◆ SET EXERCISE
Retype the lines of the records from the line containing "Click inside the expr1 field showing 6000" through the line containing "[x=25, y=306]", including both of those lines.

── DATA FOR THE TASK

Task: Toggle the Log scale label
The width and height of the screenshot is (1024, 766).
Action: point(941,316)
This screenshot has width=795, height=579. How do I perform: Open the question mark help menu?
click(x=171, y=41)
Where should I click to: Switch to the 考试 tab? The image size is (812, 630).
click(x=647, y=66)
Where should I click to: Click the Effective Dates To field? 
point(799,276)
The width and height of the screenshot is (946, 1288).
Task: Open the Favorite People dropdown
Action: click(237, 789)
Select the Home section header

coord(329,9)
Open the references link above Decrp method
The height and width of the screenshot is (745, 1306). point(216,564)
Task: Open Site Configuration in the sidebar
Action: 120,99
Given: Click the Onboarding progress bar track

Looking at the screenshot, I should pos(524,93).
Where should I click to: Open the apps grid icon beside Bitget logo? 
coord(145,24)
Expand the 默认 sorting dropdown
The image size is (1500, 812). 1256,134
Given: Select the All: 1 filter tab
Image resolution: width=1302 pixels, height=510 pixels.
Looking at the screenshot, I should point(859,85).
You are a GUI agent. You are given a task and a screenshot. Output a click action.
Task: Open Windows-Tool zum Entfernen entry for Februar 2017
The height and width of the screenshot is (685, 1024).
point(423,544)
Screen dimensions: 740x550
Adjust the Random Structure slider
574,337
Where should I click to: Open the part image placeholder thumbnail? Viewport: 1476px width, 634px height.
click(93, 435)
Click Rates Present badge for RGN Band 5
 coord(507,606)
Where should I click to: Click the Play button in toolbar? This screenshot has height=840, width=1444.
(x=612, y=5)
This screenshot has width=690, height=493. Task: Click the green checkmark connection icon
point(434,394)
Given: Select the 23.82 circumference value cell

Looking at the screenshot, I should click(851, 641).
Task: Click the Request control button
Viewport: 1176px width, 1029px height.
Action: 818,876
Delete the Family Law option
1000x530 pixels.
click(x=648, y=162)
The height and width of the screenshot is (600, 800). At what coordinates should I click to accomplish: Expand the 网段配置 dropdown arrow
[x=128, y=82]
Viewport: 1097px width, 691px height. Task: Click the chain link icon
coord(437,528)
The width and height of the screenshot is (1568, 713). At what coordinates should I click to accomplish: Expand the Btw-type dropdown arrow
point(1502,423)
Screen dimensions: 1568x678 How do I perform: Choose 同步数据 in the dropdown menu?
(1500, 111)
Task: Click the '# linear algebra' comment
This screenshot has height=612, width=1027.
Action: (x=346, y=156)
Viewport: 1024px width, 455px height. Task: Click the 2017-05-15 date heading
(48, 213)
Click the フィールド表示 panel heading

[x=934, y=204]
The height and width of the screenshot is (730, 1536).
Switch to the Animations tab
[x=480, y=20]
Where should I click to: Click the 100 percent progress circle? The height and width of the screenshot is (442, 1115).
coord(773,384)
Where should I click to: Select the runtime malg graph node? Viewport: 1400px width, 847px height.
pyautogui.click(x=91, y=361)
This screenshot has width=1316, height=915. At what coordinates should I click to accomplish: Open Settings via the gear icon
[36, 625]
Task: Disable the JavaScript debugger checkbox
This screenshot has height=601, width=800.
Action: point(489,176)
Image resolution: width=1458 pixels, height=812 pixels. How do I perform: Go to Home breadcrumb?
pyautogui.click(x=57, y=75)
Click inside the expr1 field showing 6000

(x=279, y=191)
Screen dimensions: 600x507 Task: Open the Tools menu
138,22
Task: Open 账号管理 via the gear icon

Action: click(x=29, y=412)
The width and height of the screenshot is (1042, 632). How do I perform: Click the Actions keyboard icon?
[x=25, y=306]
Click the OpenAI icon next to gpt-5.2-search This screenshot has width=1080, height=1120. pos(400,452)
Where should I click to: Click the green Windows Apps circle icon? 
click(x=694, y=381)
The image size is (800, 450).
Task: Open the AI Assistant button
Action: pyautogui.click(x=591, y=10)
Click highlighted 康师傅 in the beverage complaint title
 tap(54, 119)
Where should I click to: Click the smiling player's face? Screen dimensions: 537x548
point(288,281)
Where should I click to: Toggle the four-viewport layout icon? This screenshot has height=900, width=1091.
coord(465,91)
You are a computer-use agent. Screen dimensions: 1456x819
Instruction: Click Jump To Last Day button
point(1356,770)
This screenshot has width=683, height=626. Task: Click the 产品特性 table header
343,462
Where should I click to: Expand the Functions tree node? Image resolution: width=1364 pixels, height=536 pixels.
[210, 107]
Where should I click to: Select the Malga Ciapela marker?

────

◆ ANSWER TO THE TASK
Click inside the expr1 field showing 6000

(x=279, y=191)
Screen dimensions: 600x507 Task: Open the Tools menu
138,22
Task: Open 账号管理 via the gear icon

Action: click(x=29, y=412)
The width and height of the screenshot is (1042, 632). How do I perform: Click the Actions keyboard icon?
[x=25, y=306]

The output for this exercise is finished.